Deleted: manifest lists, manifests, and data files
         exclusively referenced by snap-1, snap-2, snap-3

Result: "expired 3 snapshot(s), deleted 12 unreferenced file(s)"

3. Remove Orphans

Deletes files in the table's metadata/ and data/ directories that are not referenced by any snapshot. This catches files left behind by failed writes, interrupted compactions, or other incomplete operations.

How It Works

Collect all file paths referenced by all snapshots (manifest lists, manifests, data files) plus the active metadata file and previous metadata log entries
Walk the metadata/ and data/ directories on the filer
For each file not in the reference set:
- Skip if the file is newer than orphan_older_than_hours (safety window)
- Skip if the file has no attributes (unknown age)
- Delete the file

Before / After

Before -- table directory has leftover files from a failed compaction and an old metadata version:

metadata/
  v1.metadata.json         <- referenced (previous metadata log)
  v2-<nonce>.metadata.json <- referenced (current)
  snap-100.avro            <- referenced
  compact-failed.avro      <- NOT referenced, 4 days old
  v0.metadata.json         <- NOT referenced, 10 days old
data/
  file-001.parquet         <- referenced
  compact-orphan.parquet   <- NOT referenced, 5 days old
  temp-upload.parquet      <- NOT referenced, 1 hour old

After (with orphan_older_than_hours=72):

Deleted:
  metadata/compact-failed.avro    (4 days > 72h)
  metadata/v0.metadata.json       (10 days > 72h)
  data/compact-orphan.parquet     (5 days > 72h)

Kept:
  data/temp-upload.parquet        (1 hour < 72h safety window)

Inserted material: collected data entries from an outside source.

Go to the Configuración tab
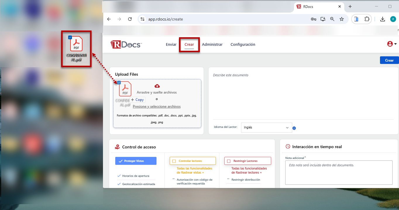 (x=243, y=45)
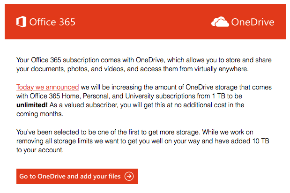This screenshot has height=193, width=290.
Task: Click the empty red banner area between logos
Action: coord(143,22)
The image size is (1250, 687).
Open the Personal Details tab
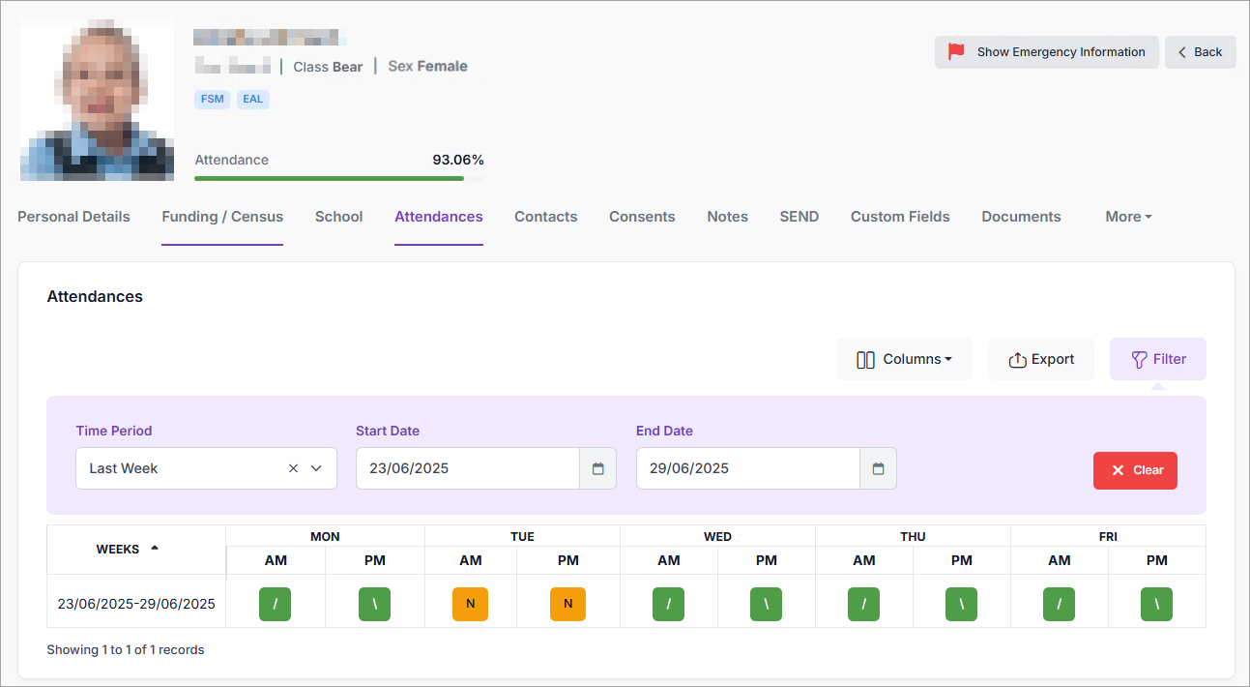click(x=73, y=217)
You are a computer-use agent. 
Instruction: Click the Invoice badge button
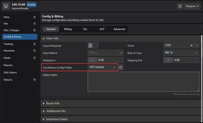(31, 5)
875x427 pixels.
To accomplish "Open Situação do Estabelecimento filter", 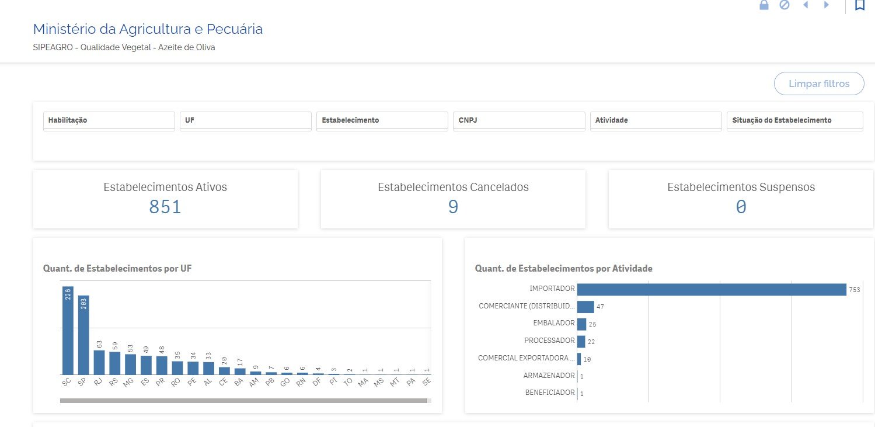I will (x=794, y=120).
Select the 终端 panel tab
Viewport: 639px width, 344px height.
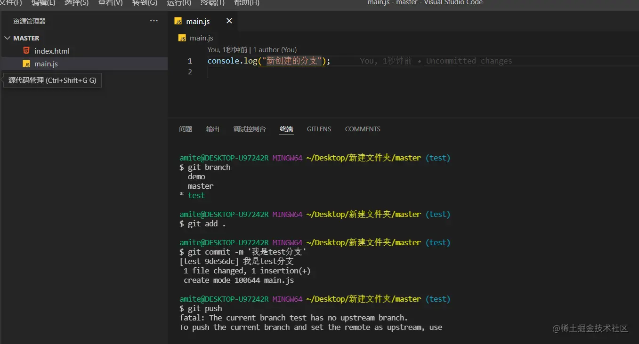point(286,129)
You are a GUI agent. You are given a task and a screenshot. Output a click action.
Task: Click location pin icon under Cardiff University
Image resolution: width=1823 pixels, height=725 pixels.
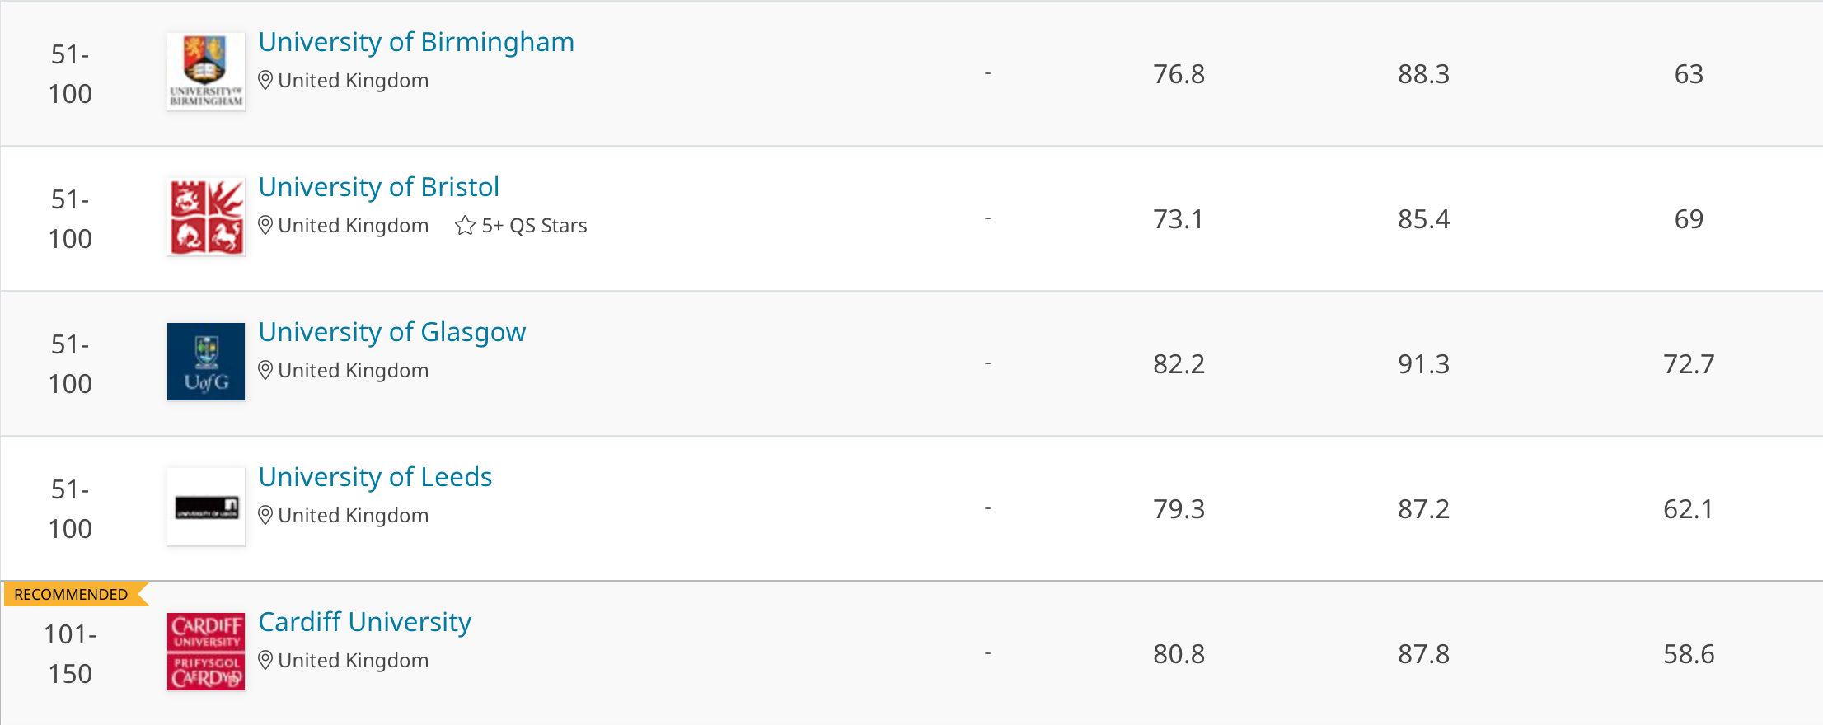pos(265,661)
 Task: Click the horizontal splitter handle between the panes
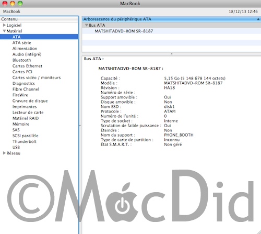(171, 54)
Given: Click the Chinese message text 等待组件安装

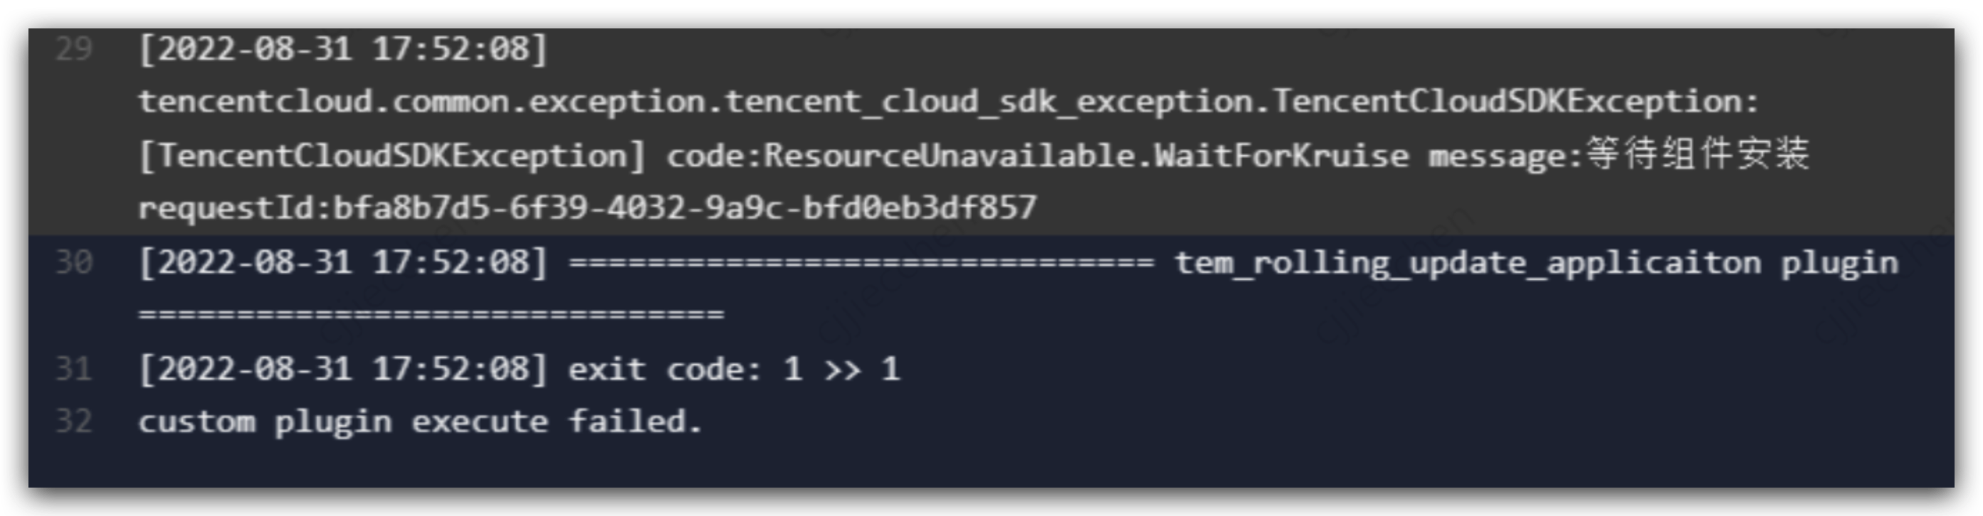Looking at the screenshot, I should tap(1697, 154).
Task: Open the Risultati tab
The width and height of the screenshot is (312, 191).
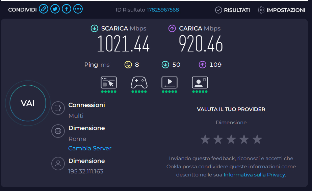Action: [x=232, y=10]
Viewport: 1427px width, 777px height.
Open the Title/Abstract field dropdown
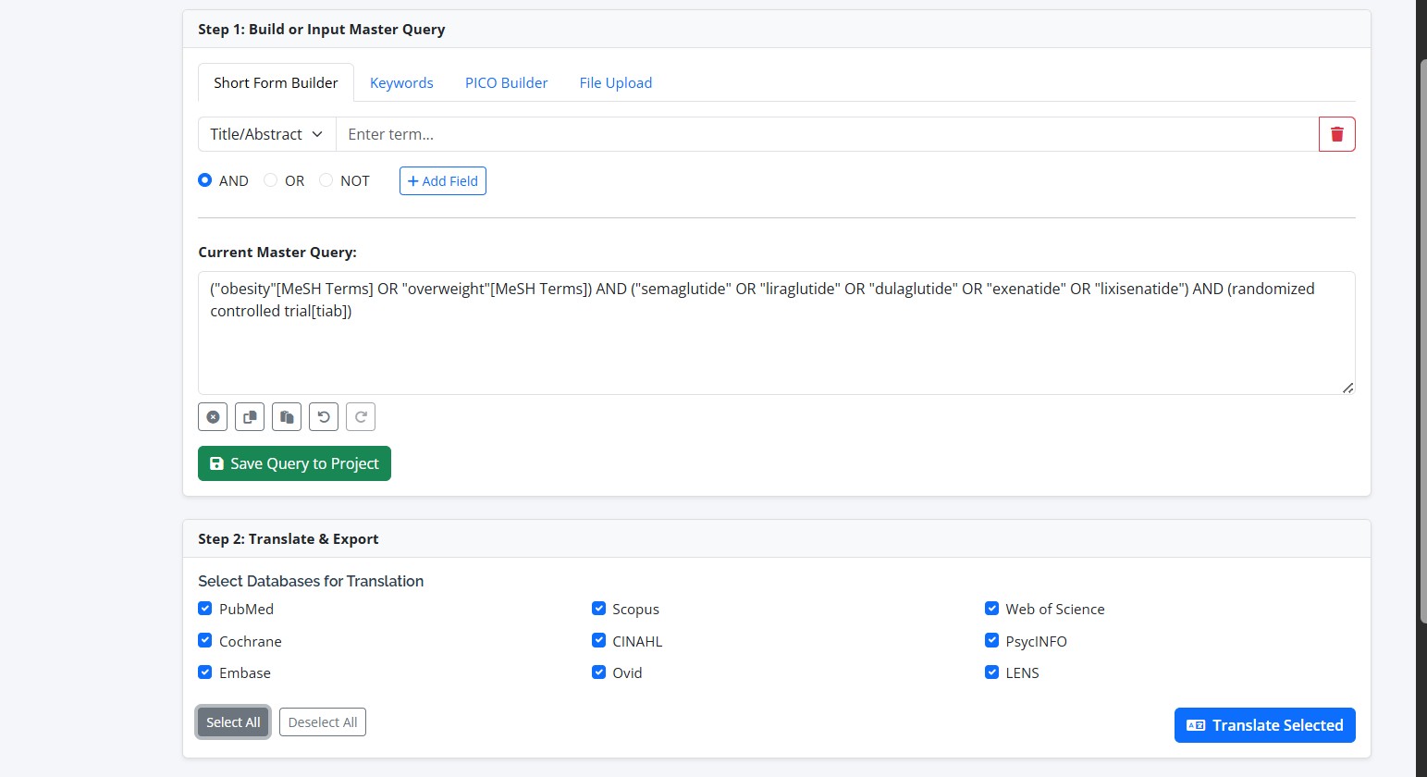coord(266,134)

Result: "removed 3 orphan file(s)"

4. Rewrite Manifests

Consolidates many small manifest files into fewer large ones. When a table accumulates many manifests (from frequent small commits), query engines must open each one to plan scans. Rewriting reduces this overhead.

How It Works

Read all data manifests from the current snapshot's manifest list
Skip if manifest count is below min_input_files
Group manifest entries by partition spec ID (for spec-evolved tables, one output manifest per spec)
Write merged manifest(s) containing all entries
Carry forward any delete manifests unchanged
Write a new manifest list and commit a new snapshot

Before / After

Before -- 12 small manifests from frequent commits:

metadata/
  manifest-001.avro   (50 entries)
  manifest-002.avro   (10 entries)
  manifest-003.avro    (5 entries)
  ...
  manifest-012.avro    (8 entries)
  snap-500.avro        <- manifest list pointing to 12 manifests

After -- 1 merged manifest:

metadata/
  merged-<ts>-spec0-<ts>.avro  (all entries combined)
  snap-<ts>-<ts>.avro          <- new manifest list (1 manifest)

Result: "rewrote 12 manifests into 1 (320 entries)"

Skip Conditions

Condition	Result
Data manifest count < `min_manifests_to_rewrite`	`"only N data manifests, below threshold of M"`
No current snapshot	`"no current snapshot"`
No data entries	`"no data entries to rewrite"`

Configuration Reference

Admin Config (Scope Filters)

These control which tables the detection scan considers. Set via the Admin UI under the Iceberg Maintenance job type.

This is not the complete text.